In the same week as somebody planned a triumphal first birthday in government photo opportunity for Fine Gael, Allied Irish Banks (AIB) announced a crushing redundancy package of 2,500, one in six of its workforce.

Taoiseach Enda Kenny moved swiftly to cancel the photo shoot after one of his cabinet colleagues, Communications Minister Pat Rabbitte, of Labor, described the planned event as “silly.”

Amid farcical scenes, Kenny ordered the shutdown of a photo shoot at which TDs (members of Parliament) and senators were to parade with star-shaped placards marking Fine Gael’s “first year of achievement.”

Rabbitte’s earlier description of the “silly” event on RTE radio prompted a bitter backlash and public outrage. Kenny said he didn’t know the photo-op had been arranged until that morning.
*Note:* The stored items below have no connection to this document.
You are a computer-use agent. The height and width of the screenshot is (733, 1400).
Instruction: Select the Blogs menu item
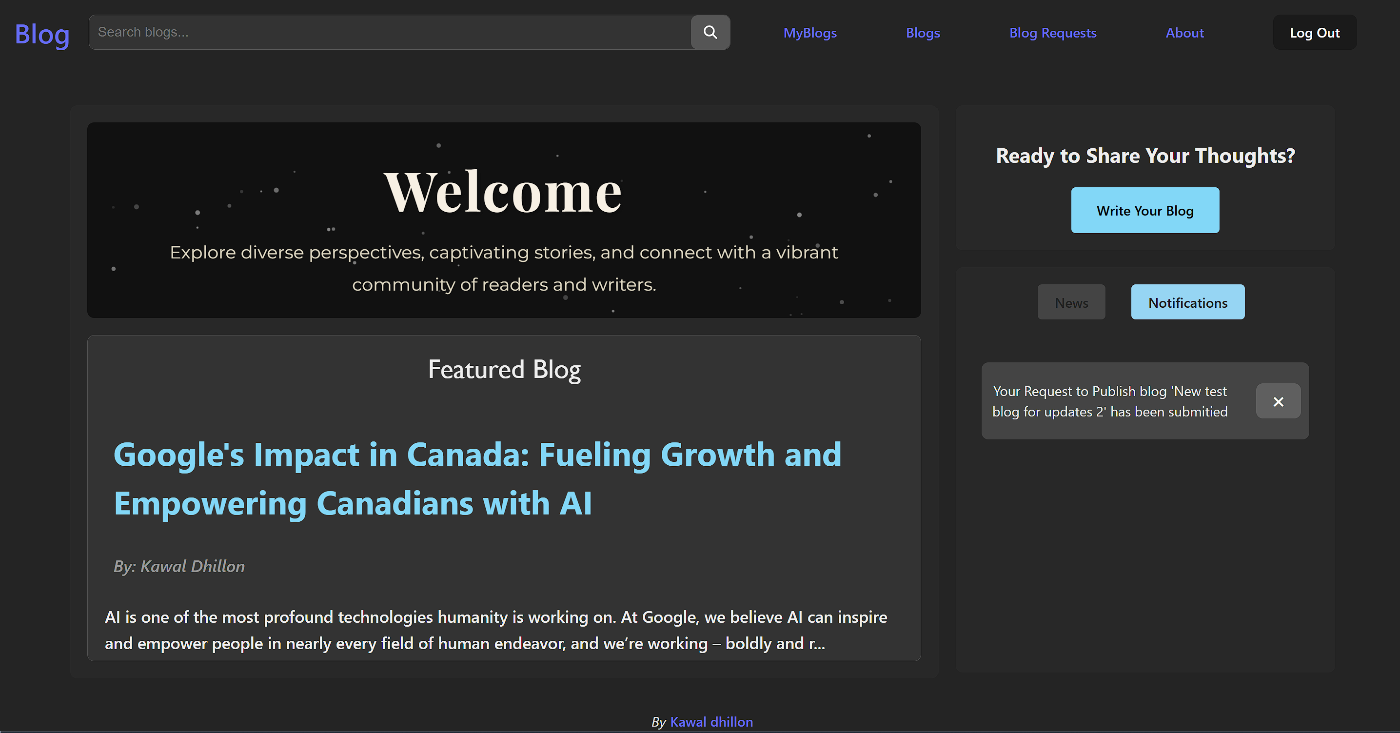click(x=922, y=32)
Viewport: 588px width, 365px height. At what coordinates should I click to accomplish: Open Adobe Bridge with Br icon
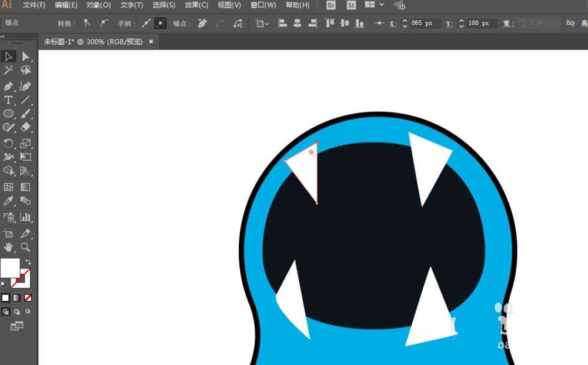[331, 5]
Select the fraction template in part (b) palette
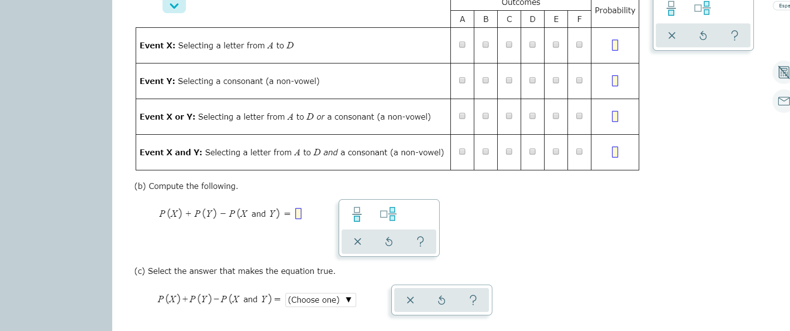This screenshot has width=790, height=331. (357, 213)
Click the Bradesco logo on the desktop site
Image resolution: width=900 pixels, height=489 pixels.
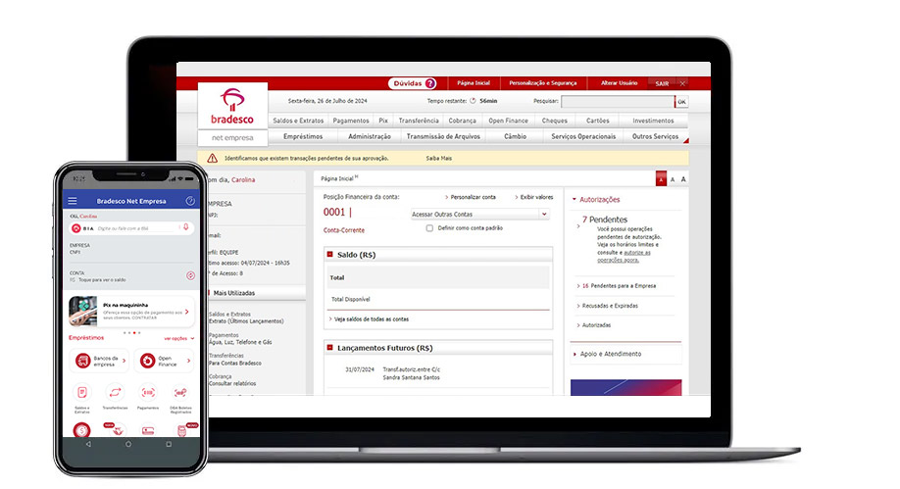point(231,107)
One senior government source told the Irish Examiner, “We couldn’t have pictures of a guy at AIB crying because he’d lost his job next to some gobs***e TD from down the country waving a little Fine Gael star.”

Opposition figures seized on the shambles in Fine Gael, with leading independent TD Finian McGrath saying, “This is just another example of a government that is becoming more and more out of touch with the lives of ordinary people.”

In the AIB jobs crisis, the bank has kept the door ajar for forced redundancies in the biggest job-cutting plan ever devised by an Irish bank. The bank is optimistic that it will be able to cut one in six jobs across its 15,000-strong workforce through voluntary departures.

But it has kept the door ajar for possible compulsory redundancies saying it would “need to consider other options in due course” if it didn’t get them voluntarily.

The scale of the job losses exceeds the 950 at Ulster Bank announced in January. Some 750 jobs are being cut at Bank of Ireland and 360 job cuts were announced last year at Permanent TSB.

Irish Bank Resolution Corporation (IBRC), the new entity that houses the former Anglo Irish Bank and Irish Nationwide Building Society, is slashing jobs more severely.

The headcount at what were two lenders will fall from a combined 2,200 at their peak to between 600 and 700 this year. IBRC is being wound down over a long period.

AIB has been deemed to have a viable future as one of the government’s two “pillar” banks.